Eye For Film >> Movies >> A Prairie Home Companion (2006) Film Review
A Prairie Home Companion
Reviewed by: Scott Macdonald
"We are the music-makers, and we are the dreamers of the dreams..." - Roald Dahl
Sorry for stealing a quote, but it ran through my head throughout Robert Altman's final picture. It is a delightful, genial, lovable movie - the product of an idiosyncratic artist and master storyteller. It's a film about the treasurability of memory - never forgetting the past, but also never living in it. An ironic mixture, given the movie tells the story of a corny and quaint radio show, deep in Sixties nostalgia. It is famous in the Mississippi, but unknown here. Given that I had to do a Google search to discover its origins, it's a credit to Altman that I rarely questioned the movie's homespun authenticity. After all, the radio show has been playing "since Jesus was in the 3rd grade."
A Prairie Home Companion depicts the final performance of the live radio show of the same name. It stars Garrison Keillor (playing himself) as master of ceremonies, equally at home presenting the show and spinning off long soothing soliloquies at firecracker tangents. The rest of the cast associate in their dressing rooms. We're introduced to the folksinging Johnson sisters (Meryl Streep and Lily Tomlin), and daughter in tow, Lola (a wonderfully understated Lindsay Lohan), who writes suicide-laden poetry and music. Woody Harrelson and John C Reilly as Dusty and Lefty spin yarns and bounce folksy bad jokes back and forth.
Modern actors mingle freely with the cast and crew of the show - even the soundman gets his own short moment in the spotlight. The film is shot in elegant high-definition video, borrowing invisible Steadicam long-take cinematographic technique from Altman's previous ensemble movies. It also shares the narrative structure of dovetailed behind the scenes and performance storytelling, as he used in his brilliant The Player (1992) - satirising the movie industry with laser accuracy - and in The Company (2004) - comprising ballet performances.

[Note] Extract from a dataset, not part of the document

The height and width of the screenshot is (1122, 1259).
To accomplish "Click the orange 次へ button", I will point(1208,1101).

Gumshoe detective Guy Noir (Kevin Kline) brings us in and out of the story, handling security for the show's production. His character feels like it's walked in from another movie, perhaps A Fish Called Wanda without the psychosis. He demonstrates a wonderful flair for light physical comedy and voice-over. His borderline perverted, velvety physical description of Virginia Madsen's angel - credited as "Dangerous Woman" - had me guffawing loudly.

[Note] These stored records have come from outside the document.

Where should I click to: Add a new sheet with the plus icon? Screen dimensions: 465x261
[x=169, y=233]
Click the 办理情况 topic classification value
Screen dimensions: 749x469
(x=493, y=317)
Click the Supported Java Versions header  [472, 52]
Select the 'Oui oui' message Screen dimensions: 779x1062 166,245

Dealing with death and change is a theme which runs through A Prairie Home Companion. Whether or not to announce the final broadcast is hotly debated. "Every show is your last show. That's my philosophy," Keillor states backstage. "Thank you, Plato," they fire back. A death occurs - the Dangerous Woman soothes the pain of the bereaved like the angels in Wings of Desire. Keillor stamps his authority by not announcing it on the air.
"Don't you want people to remember you?" Lola challenges. "I don't want them to be TOLD to remember me."
Tommy Lee Jones' Axeman represents inevitable and immutable change, coming in the shape of a new parking structure over the old theatre. They plead with him and pray to the angel to set things right. Does the angry, vengeful God set things right?
There's so much to like about the film: the dry simplicity of the characters, the jovial banter, the invisible and yet bounteous characterisation, the honest and straight-up humour, the music - Meryl Streep is a fantastic singer! - and enjoying memories for their face value. It's a comfortable picture, reminiscent of My Dinner With Andre, the audience feels it's privy to a rich phatic conversation between friends. Deceptive and open, as deep and simple as movies should be.
Robert Altman, you will be missed. And I won't remember you because I'm told to! I'll do it through your contribution to the movies.